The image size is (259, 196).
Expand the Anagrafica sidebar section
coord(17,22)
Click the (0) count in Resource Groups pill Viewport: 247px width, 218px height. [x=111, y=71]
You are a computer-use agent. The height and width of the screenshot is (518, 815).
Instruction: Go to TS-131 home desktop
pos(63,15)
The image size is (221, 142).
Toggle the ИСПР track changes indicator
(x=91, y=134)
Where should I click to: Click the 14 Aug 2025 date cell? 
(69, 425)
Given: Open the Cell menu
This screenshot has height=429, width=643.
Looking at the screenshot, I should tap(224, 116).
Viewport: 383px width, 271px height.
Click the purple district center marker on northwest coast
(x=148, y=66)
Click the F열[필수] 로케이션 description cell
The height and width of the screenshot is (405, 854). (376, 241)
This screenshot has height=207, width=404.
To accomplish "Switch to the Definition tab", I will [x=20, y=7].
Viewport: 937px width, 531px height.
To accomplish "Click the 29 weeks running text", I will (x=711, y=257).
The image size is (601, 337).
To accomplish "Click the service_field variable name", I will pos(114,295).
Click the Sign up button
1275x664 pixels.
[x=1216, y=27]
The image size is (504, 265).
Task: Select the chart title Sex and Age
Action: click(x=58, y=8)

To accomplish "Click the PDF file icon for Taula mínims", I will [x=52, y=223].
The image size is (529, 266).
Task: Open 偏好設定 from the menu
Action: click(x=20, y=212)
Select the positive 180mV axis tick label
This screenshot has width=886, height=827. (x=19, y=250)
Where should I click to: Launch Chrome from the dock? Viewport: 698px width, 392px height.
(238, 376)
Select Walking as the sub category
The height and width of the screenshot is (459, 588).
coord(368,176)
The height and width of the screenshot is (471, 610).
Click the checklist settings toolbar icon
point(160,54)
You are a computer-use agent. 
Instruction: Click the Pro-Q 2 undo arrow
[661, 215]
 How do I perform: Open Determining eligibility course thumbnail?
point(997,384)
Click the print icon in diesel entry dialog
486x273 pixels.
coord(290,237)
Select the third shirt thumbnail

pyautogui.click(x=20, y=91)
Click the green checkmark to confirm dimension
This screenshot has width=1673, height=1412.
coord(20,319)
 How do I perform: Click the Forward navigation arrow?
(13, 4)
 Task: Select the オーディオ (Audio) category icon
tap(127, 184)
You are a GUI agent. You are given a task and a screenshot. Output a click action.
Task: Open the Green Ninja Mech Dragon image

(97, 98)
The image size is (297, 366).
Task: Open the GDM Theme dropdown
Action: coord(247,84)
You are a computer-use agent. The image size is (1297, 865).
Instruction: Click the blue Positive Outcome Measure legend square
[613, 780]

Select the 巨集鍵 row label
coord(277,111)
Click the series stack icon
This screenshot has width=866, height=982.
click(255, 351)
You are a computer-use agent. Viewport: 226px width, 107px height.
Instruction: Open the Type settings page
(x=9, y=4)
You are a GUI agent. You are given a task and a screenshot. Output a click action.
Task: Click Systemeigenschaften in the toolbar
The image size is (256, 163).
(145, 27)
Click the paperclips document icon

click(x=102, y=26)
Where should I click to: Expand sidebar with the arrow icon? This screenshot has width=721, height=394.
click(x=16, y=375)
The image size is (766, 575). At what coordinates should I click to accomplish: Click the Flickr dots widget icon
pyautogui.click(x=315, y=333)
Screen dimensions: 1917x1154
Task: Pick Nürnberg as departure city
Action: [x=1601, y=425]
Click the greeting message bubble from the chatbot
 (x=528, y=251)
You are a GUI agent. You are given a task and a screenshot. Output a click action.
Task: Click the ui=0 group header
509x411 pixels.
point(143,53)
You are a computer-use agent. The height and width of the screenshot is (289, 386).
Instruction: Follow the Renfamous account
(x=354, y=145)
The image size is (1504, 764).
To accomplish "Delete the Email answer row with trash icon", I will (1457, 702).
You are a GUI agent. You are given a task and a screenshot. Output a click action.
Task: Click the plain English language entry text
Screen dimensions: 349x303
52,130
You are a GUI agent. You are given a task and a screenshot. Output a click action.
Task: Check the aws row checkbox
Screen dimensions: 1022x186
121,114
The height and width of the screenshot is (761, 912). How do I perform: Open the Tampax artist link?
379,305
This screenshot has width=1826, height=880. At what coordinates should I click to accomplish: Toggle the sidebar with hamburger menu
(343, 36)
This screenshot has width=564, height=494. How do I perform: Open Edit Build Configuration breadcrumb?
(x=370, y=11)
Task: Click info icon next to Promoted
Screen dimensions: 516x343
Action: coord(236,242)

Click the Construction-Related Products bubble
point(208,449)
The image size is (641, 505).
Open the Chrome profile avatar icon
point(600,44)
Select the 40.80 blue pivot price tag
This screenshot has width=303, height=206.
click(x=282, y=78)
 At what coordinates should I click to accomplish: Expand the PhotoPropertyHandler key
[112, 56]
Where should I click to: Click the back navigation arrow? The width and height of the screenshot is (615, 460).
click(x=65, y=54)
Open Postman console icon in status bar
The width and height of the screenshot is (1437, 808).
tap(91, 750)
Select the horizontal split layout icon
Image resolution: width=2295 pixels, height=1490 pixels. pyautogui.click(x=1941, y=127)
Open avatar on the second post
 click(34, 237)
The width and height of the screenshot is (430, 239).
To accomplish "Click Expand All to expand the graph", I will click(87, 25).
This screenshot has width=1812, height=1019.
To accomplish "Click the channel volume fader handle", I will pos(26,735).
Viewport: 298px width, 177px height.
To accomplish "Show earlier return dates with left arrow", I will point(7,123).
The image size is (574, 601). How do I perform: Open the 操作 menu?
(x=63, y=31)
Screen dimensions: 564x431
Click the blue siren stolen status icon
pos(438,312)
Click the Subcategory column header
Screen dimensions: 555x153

⁂

▶ Task to complete
Turn every line of the material above into a JSON array of strings, one string per line, leaving out blank lines.

▶ Written answer
[
  "The image size is (259, 196).",
  "Expand the Anagrafica sidebar section",
  "coord(17,22)",
  "Click the (0) count in Resource Groups pill Viewport: 247px width, 218px height. [x=111, y=71]",
  "You are a computer-use agent. The height and width of the screenshot is (518, 815).",
  "Instruction: Go to TS-131 home desktop",
  "pos(63,15)",
  "The image size is (221, 142).",
  "Toggle the ИСПР track changes indicator",
  "(x=91, y=134)",
  "Where should I click to: Click the 14 Aug 2025 date cell? ",
  "(69, 425)",
  "Given: Open the Cell menu",
  "This screenshot has height=429, width=643.",
  "Looking at the screenshot, I should tap(224, 116).",
  "Viewport: 383px width, 271px height.",
  "Click the purple district center marker on northwest coast",
  "(x=148, y=66)",
  "Click the F열[필수] 로케이션 description cell",
  "The height and width of the screenshot is (405, 854). (376, 241)",
  "This screenshot has height=207, width=404.",
  "To accomplish \"Switch to the Definition tab\", I will [x=20, y=7].",
  "Viewport: 937px width, 531px height.",
  "To accomplish \"Click the 29 weeks running text\", I will (x=711, y=257).",
  "The image size is (601, 337).",
  "To accomplish \"Click the service_field variable name\", I will pos(114,295).",
  "Click the Sign up button",
  "1275x664 pixels.",
  "[x=1216, y=27]",
  "The image size is (504, 265).",
  "Task: Select the chart title Sex and Age",
  "Action: click(x=58, y=8)",
  "To accomplish \"Click the PDF file icon for Taula mínims\", I will [x=52, y=223].",
  "The image size is (529, 266).",
  "Task: Open 偏好設定 from the menu",
  "Action: click(x=20, y=212)",
  "Select the positive 180mV axis tick label",
  "This screenshot has width=886, height=827. (x=19, y=250)",
  "Where should I click to: Launch Chrome from the dock? Viewport: 698px width, 392px height.",
  "(238, 376)",
  "Select Walking as the sub category",
  "The height and width of the screenshot is (459, 588).",
  "coord(368,176)",
  "The height and width of the screenshot is (471, 610).",
  "Click the checklist settings toolbar icon",
  "point(160,54)",
  "You are a computer-use agent. ",
  "Instruction: Click the Pro-Q 2 undo arrow",
  "[661, 215]",
  " How do I perform: Open Determining eligibility course thumbnail?",
  "point(997,384)",
  "Click the print icon in diesel entry dialog",
  "486x273 pixels.",
  "coord(290,237)",
  "Select the third shirt thumbnail",
  "pyautogui.click(x=20, y=91)",
  "Click the green checkmark to confirm dimension",
  "This screenshot has width=1673, height=1412.",
  "coord(20,319)",
  " How do I perform: Click the Forward navigation arrow?",
  "(13, 4)",
  " Task: Select the オーディオ (Audio) category icon",
  "tap(127, 184)",
  "You are a GUI agent. You are given a task and a screenshot. Output a click action.",
  "Task: Open the Green Ninja Mech Dragon image",
  "(97, 98)",
  "The image size is (297, 366).",
  "Task: Open the GDM Theme dropdown",
  "Action: coord(247,84)",
  "You are a computer-use agent. The image size is (1297, 865).",
  "Instruction: Click the blue Positive Outcome Measure legend square",
  "[613, 780]",
  "Select the 巨集鍵 row label",
  "coord(277,111)",
  "Click the series stack icon",
  "This screenshot has width=866, height=982.",
  "click(255, 351)",
  "You are a computer-use agent. Viewport: 226px width, 107px height.",
  "Instruction: Open the Type settings page",
  "(x=9, y=4)",
  "You are a GUI agent. You are given a task and a screenshot. Output a click action.",
  "Task: Click Systemeigenschaften in the toolbar",
  "The image size is (256, 163).",
  "(145, 27)",
  "Click the paperclips document icon",
  "click(x=102, y=26)",
  "Where should I click to: Expand sidebar with the arrow icon? This screenshot has width=721, height=394.",
  "click(x=16, y=375)",
  "The image size is (766, 575). At what coordinates should I click to accomplish: Click the Flickr dots widget icon",
  "pyautogui.click(x=315, y=333)",
  "Screen dimensions: 1917x1154",
  "Task: Pick Nürnberg as departure city",
  "Action: [x=1601, y=425]",
  "Click the greeting message bubble from the chatbot",
  " (x=528, y=251)",
  "You are a GUI agent. You are given a task and a screenshot. Output a click action.",
  "Task: Click the ui=0 group header",
  "509x411 pixels.",
  "point(143,53)",
  "You are a computer-use agent. The height and width of the screenshot is (289, 386).",
  "Instruction: Follow the Renfamous account",
  "(x=354, y=145)",
  "The image size is (1504, 764).",
  "To accomplish \"Delete the Email answer row with trash icon\", I will (1457, 702).",
  "You are a GUI agent. You are given a task and a screenshot. Output a click action.",
  "Task: Click the plain English language entry text",
  "Screen dimensions: 349x303",
  "52,130",
  "You are a GUI agent. You are given a task and a screenshot. Output a click action.",
  "Task: Check the aws row checkbox",
  "Screen dimensions: 1022x186",
  "121,114",
  "The height and width of the screenshot is (761, 912). How do I perform: Open the Tampax artist link?",
  "379,305",
  "This screenshot has width=1826, height=880. At what coordinates should I click to accomplish: Toggle the sidebar with hamburger menu",
  "(343, 36)",
  "This screenshot has width=564, height=494. How do I perform: Open Edit Build Configuration breadcrumb?",
  "(x=370, y=11)",
  "Task: Click info icon next to Promoted",
  "Screen dimensions: 516x343",
  "Action: coord(236,242)",
  "Click the Construction-Related Products bubble",
  "point(208,449)",
  "The image size is (641, 505).",
  "Open the Chrome profile avatar icon",
  "point(600,44)",
  "Select the 40.80 blue pivot price tag",
  "This screenshot has width=303, height=206.",
  "click(x=282, y=78)",
  " At what coordinates should I click to accomplish: Expand the PhotoPropertyHandler key",
  "[112, 56]",
  "Where should I click to: Click the back navigation arrow? The width and height of the screenshot is (615, 460).",
  "click(x=65, y=54)",
  "Open Postman console icon in status bar",
  "The width and height of the screenshot is (1437, 808).",
  "tap(91, 750)",
  "Select the horizontal split layout icon",
  "Image resolution: width=2295 pixels, height=1490 pixels. pyautogui.click(x=1941, y=127)",
  "Open avatar on the second post",
  " click(34, 237)",
  "The width and height of the screenshot is (430, 239).",
  "To accomplish \"Click Expand All to expand the graph\", I will click(87, 25).",
  "This screenshot has width=1812, height=1019.",
  "To accomplish \"Click the channel volume fader handle\", I will pos(26,735).",
  "Viewport: 298px width, 177px height.",
  "To accomplish \"Show earlier return dates with left arrow\", I will point(7,123).",
  "The image size is (574, 601). How do I perform: Open the 操作 menu?",
  "(x=63, y=31)",
  "Screen dimensions: 564x431",
  "Click the blue siren stolen status icon",
  "pos(438,312)",
  "Click the Subcategory column header",
  "Screen dimensions: 555x153"
]